My kid is 9, and they have 9 and 10 in the same league. Typically they keep them separate, but not enough 10-year olds signed up. There are 6 teams. Having now played each team at least once, there are 3 black kids among the 65 or so playing. In the town we're in, the same age group has 4 teams, and I'd say there's roughly 25 black kids, if not more. That's about a 50% difference, and the demographics aren't very different.

The town we play in really has taken the travel ball to the extremes, too. Most kids don't do both. There's not a travel team for my son's age group, but there is in the town we live in but don't play in. I'm starting to see how this really hurts sports programs moving forward, particularly at the jv and varsity levels. Some of these kids get burned out and quit. Some just aren't that good after all that time. But when they quit playing rec ball because they're focusing on travel ball, it hurts the rec ball leagues. Some of the marginal kids end up quitting because it's just not fun anymore with the numbers. Ones that could have improved and contributed to ball in high school have given up the sport.

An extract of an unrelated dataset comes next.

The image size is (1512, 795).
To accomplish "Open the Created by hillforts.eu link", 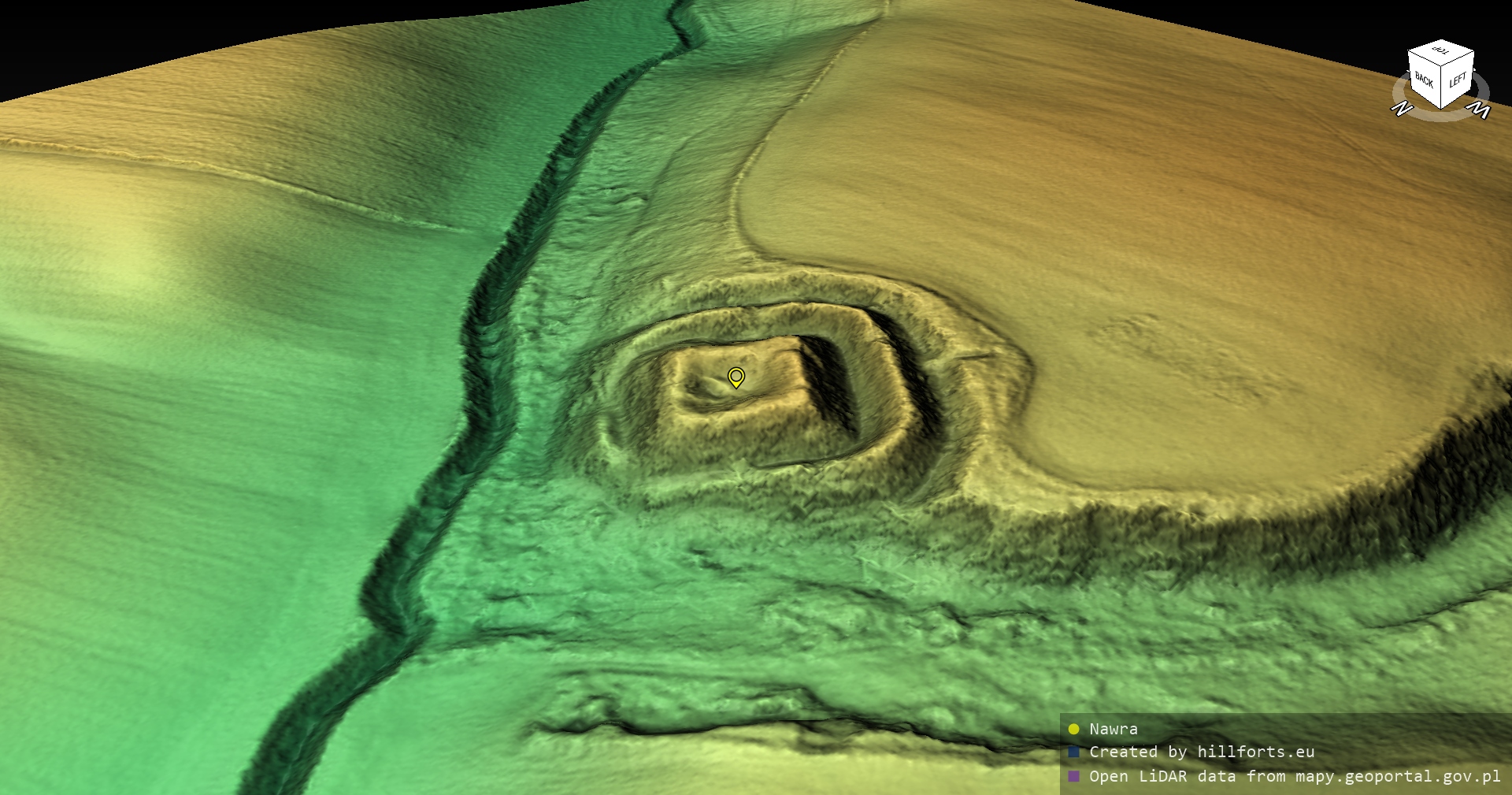I will 1201,752.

As a coach, I put winning lower on my list of priorities. I want kids to learn, improve and have fun and want to come back better the next season. Is my kid going to be as good as some of these travel ball kids? Probably not, at least once they hit a certain age. But I don't truly see the ROI in travel ball. These kids aren't getting drafted (save for a very select few), and scholarships for baseball simply aren't in abundance.

I'm kinda glad my daughter is on the Duke TIP front like Freed's (although we don't participate in any of Duke's programs). She's in the top of her class, and that's where she competes.

My son does sports because he loves to play. I don't push to practice that much more than the regular kid, although I've spent a little money this year on private instruction. Throw in what I've paid for catcher's gear, gloves, cleats, instruction, league fees, batting helmet, bat...it adds up. And while most won't spend what I have (particularly on catcher's gear), it's easily the most expensive compared to basketball (shoes) and football (cleats).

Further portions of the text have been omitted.